**What needs to be done**
Gather every line in the listing below that contains the string "height", copying each one unchanged.

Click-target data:

** BEGIN **

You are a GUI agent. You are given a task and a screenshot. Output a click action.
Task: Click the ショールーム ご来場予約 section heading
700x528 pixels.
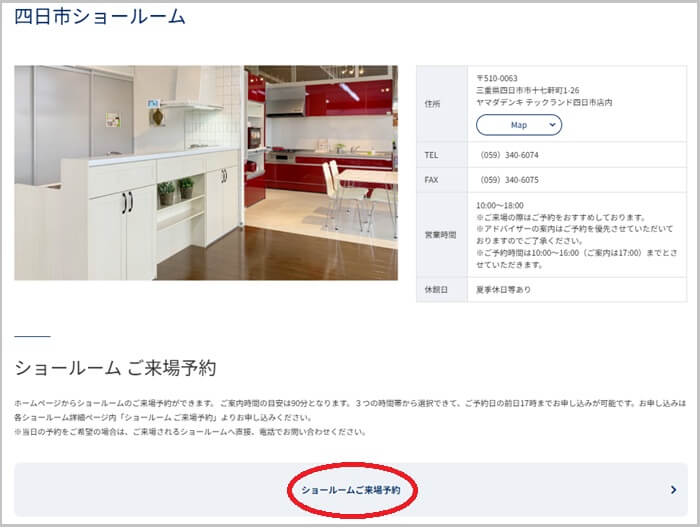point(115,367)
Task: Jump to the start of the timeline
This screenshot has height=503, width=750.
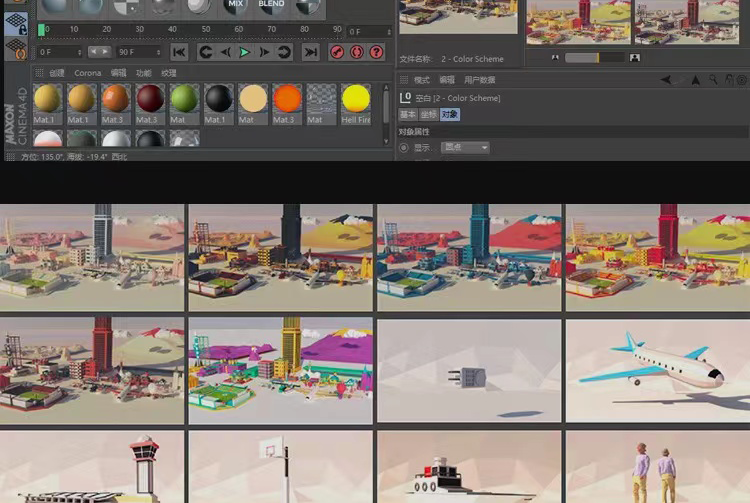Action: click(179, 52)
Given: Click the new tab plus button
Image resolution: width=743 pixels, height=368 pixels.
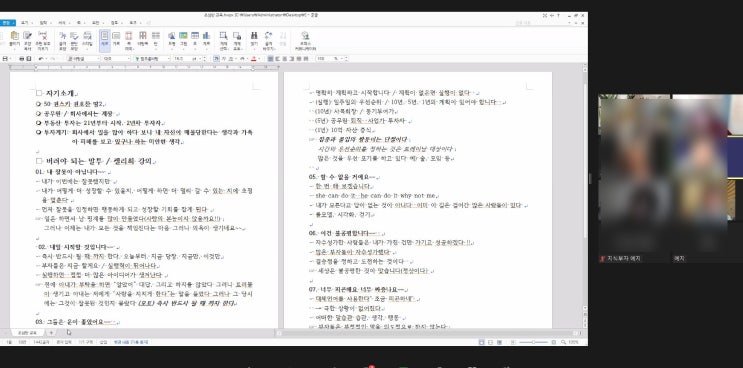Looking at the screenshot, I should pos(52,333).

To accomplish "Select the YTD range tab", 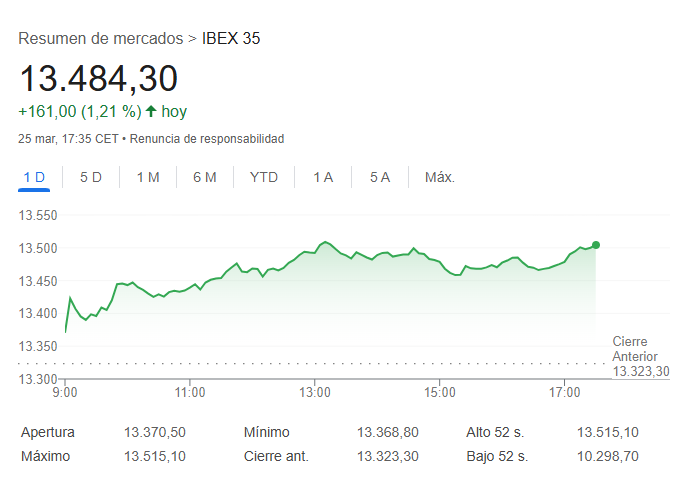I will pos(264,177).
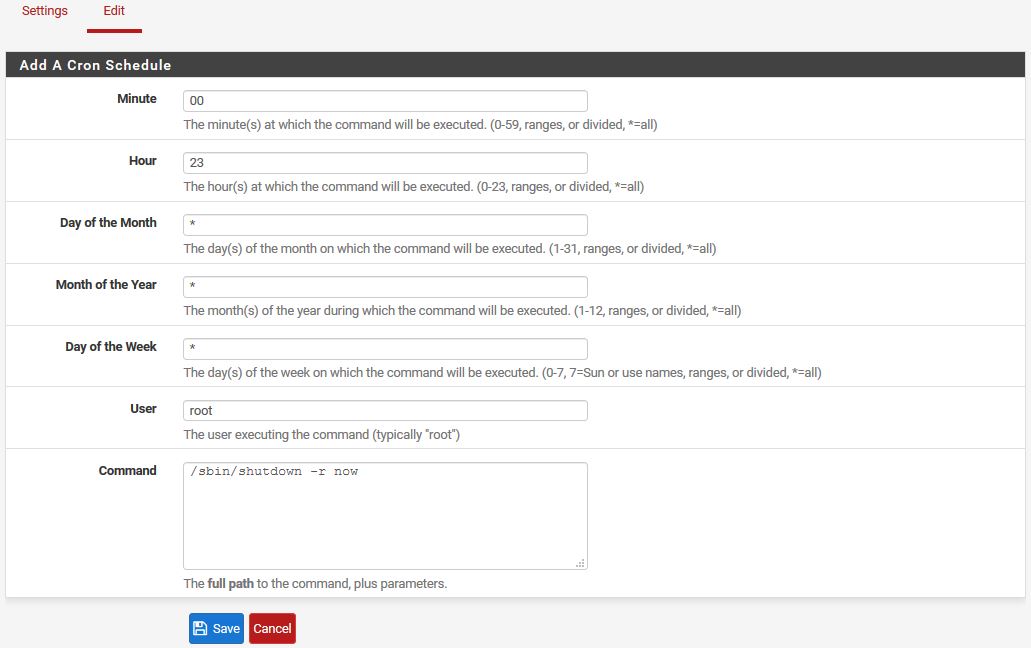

** END **

**Written reply**
This screenshot has height=503, width=750.
Image resolution: width=743 pixels, height=368 pixels.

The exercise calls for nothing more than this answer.